During these years, I continually suffered Shingles outbreaks. Shingles is a virus of the nervous system. It attacked my head and ears with pain, and a very ugly bubbly lesion always formed down the left side of my neck. Through therapy, I have been able to find the root cause of the Shingles outbreaks.
In 1997, four months before remembering that my father had sex with me as a child, my bladder erupted into one of the most excruciating symptoms of all. For four months I could barely urinate. I went to the bathroom twenty to forty times a day in a futile attempt to expel my urine. Each agonizing time, only a trickle came out. Gynecologists and a top urologist found nothing wrong –even after inserting a tube up my urethra. The next step they wanted to take was to put a scope with a camera up my urethra. I said, “Thanks, but no thanks.” I then chose to allow the therapy to help me because it was the only method of treatment that was healing my physical suffering. Thank God I listened to my instincts because after I finally remembered the incest, my bladder slowly became better and eventually healed completely.
Below is a list of the rest of the physical debilitations that I suffered during the process of memories surfacing and healing from incest:
Tightness in chest
Loss of sex drive
Seeing spots before eyes
Tachycardia (rapid heart rate) with minimal or no exertion, which may persist for long periods of the day, coming on at any moment and with no known cause.
Acne on the inside of upper thighs near vaginal area
Throbbing pain in upper left chest
Pain in heart
Could not inhale deeply
Pulling feeling in lungs
Swollen lymph nodes in right neck area and in lower abdominal areas
Pain inside wall of throat (different from a sore throat)
Terrible gas pains
Chronic sinus problems
Severe tooth pain with no known origin
Night leg twitches (known as “Restless Leg Syndrome”)
Reduced exercise tolerance
Pressure in head and neck area
Numbness of limbs
Clicking of heart
Short term memory loss
Vise grip headaches
Foggy and disoriented mind
Nerves shook and quivered so badly, it felt like a seizure might occur
Extreme sensitivity to sound, light, heat, and cold
Chronic lower back pain (this was caused by repressed rage)
Impaired speech and/or reasoning
Chills and night sweats
Pain in leg which struck for no reason and did not allow me to walk down the street.
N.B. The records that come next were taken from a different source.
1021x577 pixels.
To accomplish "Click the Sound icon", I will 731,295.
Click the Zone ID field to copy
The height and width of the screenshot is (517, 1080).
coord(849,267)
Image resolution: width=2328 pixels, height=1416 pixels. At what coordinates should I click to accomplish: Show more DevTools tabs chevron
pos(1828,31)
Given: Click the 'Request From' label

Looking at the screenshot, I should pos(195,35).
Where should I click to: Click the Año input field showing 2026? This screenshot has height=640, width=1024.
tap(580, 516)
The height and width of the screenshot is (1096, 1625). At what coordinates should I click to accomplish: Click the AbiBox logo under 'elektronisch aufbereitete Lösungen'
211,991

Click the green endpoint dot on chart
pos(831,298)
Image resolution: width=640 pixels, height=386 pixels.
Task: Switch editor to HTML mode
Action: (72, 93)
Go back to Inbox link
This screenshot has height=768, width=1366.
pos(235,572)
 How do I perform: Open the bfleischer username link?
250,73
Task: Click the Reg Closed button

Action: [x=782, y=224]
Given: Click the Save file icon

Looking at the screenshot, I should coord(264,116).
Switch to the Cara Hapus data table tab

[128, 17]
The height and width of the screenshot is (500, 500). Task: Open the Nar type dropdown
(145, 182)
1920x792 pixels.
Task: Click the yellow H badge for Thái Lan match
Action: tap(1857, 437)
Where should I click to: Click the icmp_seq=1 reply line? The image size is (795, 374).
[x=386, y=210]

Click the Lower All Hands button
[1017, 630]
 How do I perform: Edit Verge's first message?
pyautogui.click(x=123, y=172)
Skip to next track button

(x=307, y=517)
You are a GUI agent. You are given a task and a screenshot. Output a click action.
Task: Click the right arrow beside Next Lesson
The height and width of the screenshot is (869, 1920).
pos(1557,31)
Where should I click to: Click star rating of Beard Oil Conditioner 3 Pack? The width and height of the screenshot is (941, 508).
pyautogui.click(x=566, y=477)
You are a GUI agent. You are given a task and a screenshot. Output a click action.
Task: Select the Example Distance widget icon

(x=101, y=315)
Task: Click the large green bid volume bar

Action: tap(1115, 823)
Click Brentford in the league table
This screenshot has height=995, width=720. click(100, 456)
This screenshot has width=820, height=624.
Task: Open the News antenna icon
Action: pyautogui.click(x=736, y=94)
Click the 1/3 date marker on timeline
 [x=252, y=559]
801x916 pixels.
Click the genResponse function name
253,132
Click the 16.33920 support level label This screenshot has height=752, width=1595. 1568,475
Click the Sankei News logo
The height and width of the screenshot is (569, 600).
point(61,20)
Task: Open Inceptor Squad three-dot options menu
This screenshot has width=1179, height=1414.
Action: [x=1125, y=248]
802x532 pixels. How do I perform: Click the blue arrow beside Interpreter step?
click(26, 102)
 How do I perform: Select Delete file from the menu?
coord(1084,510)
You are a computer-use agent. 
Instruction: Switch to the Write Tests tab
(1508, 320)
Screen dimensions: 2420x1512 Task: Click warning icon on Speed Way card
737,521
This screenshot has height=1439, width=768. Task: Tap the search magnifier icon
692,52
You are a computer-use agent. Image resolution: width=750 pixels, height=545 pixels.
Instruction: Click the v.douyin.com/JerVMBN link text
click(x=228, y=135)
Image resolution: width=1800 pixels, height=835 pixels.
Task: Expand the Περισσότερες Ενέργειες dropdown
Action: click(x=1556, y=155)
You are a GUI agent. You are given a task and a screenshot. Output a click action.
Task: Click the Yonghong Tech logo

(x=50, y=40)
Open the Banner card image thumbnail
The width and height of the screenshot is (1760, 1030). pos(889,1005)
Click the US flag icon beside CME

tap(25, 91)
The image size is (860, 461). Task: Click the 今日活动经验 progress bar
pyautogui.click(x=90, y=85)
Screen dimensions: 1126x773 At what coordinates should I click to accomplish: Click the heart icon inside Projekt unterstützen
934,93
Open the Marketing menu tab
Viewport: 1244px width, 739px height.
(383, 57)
Constant feeling of having a virus
Ringing in the ears (tinnitus)
Feeling as if about to black out
Burning sensation inside throat
Spitting up excessively
Seeing stars before my eyes
Pain in entire chest, as if being crushed
Swallowing or gagging sensitivity
As anyone can see, contrary to what some people might believe, it isn’t so easy to merely ‘move on’ ‘let it go’ and ‘stop being a victim.’ The body will not rest until the mind is at ease, and it took fifteen years of intensive therapy to rid my mind of the effects of incest. I was sexually assaulted, physically abused, psychologically manipulated, or felt unloved every day for over ten years. A person cannot wipe out that much trauma and worthlessness in a few therapy sessions, or even a few years of therapy sessions. People should not judge others for the amount of time they need to be in therapy, and I have noticed that I am a lot more psychologically stable than those who have criticized me for the amount of time it has taken me to heal.